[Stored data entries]
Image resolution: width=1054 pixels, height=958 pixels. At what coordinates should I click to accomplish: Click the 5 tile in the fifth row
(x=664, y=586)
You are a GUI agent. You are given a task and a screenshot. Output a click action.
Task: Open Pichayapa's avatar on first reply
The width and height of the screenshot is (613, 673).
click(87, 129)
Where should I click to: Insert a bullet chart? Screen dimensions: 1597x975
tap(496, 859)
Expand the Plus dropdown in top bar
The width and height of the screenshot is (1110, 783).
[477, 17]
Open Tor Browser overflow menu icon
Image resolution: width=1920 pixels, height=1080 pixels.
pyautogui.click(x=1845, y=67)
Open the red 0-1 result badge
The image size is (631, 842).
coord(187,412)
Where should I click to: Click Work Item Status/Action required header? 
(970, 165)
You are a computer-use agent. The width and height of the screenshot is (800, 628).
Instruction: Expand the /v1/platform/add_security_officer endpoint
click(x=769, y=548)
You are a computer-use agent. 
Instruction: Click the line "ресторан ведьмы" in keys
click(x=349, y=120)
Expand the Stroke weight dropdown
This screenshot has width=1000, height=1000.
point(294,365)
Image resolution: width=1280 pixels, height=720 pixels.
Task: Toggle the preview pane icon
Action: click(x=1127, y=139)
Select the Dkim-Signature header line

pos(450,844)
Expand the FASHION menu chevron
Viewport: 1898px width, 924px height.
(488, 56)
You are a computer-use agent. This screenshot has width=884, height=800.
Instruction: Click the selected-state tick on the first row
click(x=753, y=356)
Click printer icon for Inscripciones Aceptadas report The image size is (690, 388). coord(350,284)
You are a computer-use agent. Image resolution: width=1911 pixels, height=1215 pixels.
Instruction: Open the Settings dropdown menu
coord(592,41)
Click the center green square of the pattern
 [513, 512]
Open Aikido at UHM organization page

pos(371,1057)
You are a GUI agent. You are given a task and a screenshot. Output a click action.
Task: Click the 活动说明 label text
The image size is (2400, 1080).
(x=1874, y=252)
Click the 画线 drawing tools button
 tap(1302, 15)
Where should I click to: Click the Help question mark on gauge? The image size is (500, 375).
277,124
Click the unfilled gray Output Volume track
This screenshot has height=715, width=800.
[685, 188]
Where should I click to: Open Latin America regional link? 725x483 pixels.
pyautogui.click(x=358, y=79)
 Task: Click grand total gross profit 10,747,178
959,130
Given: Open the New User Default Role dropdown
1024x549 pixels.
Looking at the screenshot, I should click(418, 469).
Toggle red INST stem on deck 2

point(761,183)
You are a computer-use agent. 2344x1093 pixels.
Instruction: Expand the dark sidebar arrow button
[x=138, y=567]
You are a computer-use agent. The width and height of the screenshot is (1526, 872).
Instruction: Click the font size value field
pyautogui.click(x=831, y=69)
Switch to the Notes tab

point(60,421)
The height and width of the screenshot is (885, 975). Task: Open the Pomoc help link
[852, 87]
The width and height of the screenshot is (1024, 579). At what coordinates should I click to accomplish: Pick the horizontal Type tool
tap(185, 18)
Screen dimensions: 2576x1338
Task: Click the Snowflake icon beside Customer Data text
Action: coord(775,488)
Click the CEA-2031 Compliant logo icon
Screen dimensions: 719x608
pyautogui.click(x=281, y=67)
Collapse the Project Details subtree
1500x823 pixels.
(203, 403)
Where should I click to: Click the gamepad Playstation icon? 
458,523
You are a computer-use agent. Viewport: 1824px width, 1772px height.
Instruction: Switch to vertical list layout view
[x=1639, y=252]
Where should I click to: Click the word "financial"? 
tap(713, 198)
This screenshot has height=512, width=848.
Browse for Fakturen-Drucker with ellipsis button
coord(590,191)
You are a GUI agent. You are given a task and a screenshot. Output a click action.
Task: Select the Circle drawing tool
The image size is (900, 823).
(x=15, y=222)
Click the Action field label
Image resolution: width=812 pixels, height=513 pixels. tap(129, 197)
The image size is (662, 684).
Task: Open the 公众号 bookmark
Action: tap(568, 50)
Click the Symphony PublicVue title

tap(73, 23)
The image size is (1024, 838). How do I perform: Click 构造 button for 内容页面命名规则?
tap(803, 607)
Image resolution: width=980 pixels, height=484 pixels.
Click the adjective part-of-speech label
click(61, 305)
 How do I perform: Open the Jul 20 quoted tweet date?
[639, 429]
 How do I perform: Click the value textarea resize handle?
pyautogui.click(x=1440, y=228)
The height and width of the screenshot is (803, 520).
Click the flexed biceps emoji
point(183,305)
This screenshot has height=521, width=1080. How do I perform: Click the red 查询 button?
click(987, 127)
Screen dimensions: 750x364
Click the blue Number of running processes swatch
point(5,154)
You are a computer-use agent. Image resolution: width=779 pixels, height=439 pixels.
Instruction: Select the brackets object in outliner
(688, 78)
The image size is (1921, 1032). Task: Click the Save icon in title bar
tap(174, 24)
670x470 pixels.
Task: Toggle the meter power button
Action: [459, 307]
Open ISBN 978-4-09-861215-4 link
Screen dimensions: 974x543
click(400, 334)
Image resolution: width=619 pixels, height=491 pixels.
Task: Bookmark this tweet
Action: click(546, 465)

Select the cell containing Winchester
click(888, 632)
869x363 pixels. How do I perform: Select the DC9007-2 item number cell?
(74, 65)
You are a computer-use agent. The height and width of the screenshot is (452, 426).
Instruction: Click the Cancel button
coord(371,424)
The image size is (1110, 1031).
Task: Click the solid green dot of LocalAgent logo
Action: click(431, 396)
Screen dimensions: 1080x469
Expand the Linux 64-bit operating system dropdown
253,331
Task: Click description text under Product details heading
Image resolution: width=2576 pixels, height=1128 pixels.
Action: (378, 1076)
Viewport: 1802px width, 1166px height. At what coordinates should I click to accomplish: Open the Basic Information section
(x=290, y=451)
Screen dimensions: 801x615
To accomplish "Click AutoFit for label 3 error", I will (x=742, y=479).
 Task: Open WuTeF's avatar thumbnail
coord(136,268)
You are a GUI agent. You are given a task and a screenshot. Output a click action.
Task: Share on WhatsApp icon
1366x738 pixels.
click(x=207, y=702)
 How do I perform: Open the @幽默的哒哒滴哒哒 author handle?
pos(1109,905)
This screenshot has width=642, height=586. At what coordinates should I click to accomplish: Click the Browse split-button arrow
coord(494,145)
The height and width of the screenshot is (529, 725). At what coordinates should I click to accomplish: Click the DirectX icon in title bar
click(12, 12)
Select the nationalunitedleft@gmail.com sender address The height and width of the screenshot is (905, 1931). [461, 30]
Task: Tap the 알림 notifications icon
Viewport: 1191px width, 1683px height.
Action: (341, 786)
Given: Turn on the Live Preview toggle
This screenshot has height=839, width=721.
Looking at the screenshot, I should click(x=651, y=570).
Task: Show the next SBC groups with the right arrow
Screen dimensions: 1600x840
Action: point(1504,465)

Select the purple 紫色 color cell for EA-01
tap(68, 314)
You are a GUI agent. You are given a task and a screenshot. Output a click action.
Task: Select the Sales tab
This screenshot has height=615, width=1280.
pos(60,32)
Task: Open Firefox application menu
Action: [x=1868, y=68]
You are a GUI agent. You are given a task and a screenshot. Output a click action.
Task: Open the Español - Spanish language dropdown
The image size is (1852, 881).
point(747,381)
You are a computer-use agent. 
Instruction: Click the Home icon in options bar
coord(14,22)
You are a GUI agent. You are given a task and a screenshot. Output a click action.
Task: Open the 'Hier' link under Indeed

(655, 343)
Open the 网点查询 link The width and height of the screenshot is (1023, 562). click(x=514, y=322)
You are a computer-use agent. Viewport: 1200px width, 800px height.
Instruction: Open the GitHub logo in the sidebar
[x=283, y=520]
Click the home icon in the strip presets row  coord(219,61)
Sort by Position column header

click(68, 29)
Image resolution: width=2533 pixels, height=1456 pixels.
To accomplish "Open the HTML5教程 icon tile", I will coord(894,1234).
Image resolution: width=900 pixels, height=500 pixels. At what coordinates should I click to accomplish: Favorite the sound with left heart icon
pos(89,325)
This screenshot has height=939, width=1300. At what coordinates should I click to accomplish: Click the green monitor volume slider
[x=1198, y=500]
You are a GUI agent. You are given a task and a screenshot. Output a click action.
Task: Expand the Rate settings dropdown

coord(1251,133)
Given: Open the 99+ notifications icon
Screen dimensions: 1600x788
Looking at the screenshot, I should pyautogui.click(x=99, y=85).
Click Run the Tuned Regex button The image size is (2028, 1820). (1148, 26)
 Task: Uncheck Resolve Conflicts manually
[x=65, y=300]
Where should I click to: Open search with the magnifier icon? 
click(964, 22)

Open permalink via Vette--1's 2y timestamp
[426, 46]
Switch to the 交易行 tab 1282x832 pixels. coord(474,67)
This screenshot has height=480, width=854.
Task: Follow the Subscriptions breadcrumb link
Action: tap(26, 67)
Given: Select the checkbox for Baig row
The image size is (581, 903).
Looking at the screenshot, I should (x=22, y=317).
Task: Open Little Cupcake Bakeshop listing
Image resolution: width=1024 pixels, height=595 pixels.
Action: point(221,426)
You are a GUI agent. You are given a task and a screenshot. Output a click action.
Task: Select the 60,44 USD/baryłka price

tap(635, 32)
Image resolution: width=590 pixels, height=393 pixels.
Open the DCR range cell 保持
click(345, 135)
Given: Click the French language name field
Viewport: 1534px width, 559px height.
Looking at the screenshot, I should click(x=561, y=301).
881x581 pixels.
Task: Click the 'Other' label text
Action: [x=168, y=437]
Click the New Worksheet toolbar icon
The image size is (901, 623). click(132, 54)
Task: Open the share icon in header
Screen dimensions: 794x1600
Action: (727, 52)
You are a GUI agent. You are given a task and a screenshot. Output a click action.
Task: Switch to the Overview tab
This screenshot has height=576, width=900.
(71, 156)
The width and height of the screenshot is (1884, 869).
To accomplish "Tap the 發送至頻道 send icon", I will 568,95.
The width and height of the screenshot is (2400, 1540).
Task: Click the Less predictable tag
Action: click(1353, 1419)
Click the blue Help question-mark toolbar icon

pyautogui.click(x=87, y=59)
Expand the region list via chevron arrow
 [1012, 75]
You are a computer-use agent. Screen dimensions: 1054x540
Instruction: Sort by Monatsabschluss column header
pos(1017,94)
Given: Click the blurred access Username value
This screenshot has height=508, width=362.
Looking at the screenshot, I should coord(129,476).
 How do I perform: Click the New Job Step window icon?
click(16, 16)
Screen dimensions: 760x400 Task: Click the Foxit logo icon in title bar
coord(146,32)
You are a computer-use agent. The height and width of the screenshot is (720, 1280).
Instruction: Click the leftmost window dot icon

=== What to produce ===
Lines to set down from above: the line with "Screen dimensions: 750x364", the line with "Task: Click description", and every line between, each exactly as written.

=== Task solution ===
Screen dimensions: 750x364
Click the blue Number of running processes swatch
point(5,154)
You are a computer-use agent. Image resolution: width=779 pixels, height=439 pixels.
Instruction: Select the brackets object in outliner
(688, 78)
The image size is (1921, 1032). Task: Click the Save icon in title bar
tap(174, 24)
670x470 pixels.
Task: Toggle the meter power button
Action: [459, 307]
Open ISBN 978-4-09-861215-4 link
Screen dimensions: 974x543
click(400, 334)
Image resolution: width=619 pixels, height=491 pixels.
Task: Bookmark this tweet
Action: click(546, 465)

Select the cell containing Winchester
click(888, 632)
869x363 pixels. How do I perform: Select the DC9007-2 item number cell?
(74, 65)
You are a computer-use agent. The height and width of the screenshot is (452, 426).
Instruction: Click the Cancel button
coord(371,424)
The image size is (1110, 1031).
Task: Click the solid green dot of LocalAgent logo
Action: click(431, 396)
Screen dimensions: 1080x469
Expand the Linux 64-bit operating system dropdown
253,331
Task: Click description text under Product details heading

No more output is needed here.